# Task instructions
Could you render the entries below as a numbered list, running from the entry that contains "1, 841, 12)" up to and including the one that contains "250, 730, 257)", and omit any blank lines?

[Dataset entries]
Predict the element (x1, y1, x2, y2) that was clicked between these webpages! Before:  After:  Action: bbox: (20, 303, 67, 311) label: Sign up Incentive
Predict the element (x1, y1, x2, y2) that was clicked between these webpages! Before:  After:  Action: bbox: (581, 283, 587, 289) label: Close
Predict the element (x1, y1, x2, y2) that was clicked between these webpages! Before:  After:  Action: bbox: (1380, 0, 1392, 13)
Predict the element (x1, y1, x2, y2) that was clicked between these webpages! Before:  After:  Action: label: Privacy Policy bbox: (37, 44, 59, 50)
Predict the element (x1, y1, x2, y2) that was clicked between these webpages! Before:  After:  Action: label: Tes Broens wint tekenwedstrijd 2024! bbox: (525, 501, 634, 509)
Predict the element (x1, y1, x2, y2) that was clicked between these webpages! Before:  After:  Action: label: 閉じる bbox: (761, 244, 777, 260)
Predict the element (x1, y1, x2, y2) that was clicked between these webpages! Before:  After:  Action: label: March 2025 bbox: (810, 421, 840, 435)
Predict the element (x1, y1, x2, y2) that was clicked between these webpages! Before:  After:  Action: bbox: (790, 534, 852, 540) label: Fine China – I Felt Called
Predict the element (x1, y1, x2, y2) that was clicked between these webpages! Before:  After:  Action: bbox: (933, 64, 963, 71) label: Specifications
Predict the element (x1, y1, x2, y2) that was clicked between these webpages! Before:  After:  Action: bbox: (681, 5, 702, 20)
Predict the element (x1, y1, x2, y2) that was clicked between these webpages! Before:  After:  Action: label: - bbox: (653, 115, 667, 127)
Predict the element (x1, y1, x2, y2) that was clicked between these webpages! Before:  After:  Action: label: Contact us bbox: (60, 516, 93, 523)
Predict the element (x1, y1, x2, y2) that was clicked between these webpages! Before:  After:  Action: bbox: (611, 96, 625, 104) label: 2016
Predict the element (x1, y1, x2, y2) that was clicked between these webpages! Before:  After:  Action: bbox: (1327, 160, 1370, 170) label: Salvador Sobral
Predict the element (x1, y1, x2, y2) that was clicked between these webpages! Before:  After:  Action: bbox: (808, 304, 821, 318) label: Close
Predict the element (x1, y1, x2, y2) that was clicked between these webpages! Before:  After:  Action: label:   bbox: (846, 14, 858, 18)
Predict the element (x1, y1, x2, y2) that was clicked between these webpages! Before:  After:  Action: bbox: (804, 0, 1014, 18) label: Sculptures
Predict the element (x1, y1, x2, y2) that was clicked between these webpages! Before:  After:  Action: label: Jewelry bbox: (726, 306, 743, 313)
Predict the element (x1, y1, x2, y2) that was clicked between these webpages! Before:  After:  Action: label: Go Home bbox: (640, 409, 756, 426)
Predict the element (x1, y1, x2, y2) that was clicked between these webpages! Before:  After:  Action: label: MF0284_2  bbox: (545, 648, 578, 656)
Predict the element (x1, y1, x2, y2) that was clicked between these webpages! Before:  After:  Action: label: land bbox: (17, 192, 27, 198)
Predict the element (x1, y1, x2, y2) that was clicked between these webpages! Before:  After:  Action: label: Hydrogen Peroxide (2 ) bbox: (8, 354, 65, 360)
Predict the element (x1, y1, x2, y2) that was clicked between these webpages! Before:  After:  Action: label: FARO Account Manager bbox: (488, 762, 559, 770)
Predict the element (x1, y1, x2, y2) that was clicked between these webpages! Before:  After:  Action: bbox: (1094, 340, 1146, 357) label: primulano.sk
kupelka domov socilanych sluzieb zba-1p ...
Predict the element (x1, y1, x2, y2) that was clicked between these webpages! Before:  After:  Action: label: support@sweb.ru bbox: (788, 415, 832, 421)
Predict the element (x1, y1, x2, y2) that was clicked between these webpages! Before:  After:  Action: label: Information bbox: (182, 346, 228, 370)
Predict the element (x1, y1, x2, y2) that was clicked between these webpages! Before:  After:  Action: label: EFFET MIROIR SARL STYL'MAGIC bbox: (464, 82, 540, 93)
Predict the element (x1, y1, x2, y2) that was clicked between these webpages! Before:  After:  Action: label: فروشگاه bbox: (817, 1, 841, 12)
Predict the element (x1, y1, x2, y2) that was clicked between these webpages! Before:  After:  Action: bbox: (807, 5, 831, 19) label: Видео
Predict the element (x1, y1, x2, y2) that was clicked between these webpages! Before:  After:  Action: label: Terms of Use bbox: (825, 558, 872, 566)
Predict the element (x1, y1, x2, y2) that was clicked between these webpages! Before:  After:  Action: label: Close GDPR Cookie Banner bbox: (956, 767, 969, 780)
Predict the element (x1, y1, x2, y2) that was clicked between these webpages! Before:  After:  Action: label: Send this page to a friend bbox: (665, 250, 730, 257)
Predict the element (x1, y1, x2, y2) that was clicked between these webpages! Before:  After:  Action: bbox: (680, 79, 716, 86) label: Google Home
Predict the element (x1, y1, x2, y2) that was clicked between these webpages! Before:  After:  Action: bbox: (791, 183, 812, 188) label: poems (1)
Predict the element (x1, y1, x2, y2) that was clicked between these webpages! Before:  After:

# Full response
1. Predict the element (x1, y1, x2, y2) that was clicked between these webpages! Before:  After:  Action: label: فروشگاه bbox: (817, 1, 841, 12)
2. Predict the element (x1, y1, x2, y2) that was clicked between these webpages! Before:  After:  Action: bbox: (807, 5, 831, 19) label: Видео
3. Predict the element (x1, y1, x2, y2) that was clicked between these webpages! Before:  After:  Action: label: Terms of Use bbox: (825, 558, 872, 566)
4. Predict the element (x1, y1, x2, y2) that was clicked between these webpages! Before:  After:  Action: label: Close GDPR Cookie Banner bbox: (956, 767, 969, 780)
5. Predict the element (x1, y1, x2, y2) that was clicked between these webpages! Before:  After:  Action: label: Send this page to a friend bbox: (665, 250, 730, 257)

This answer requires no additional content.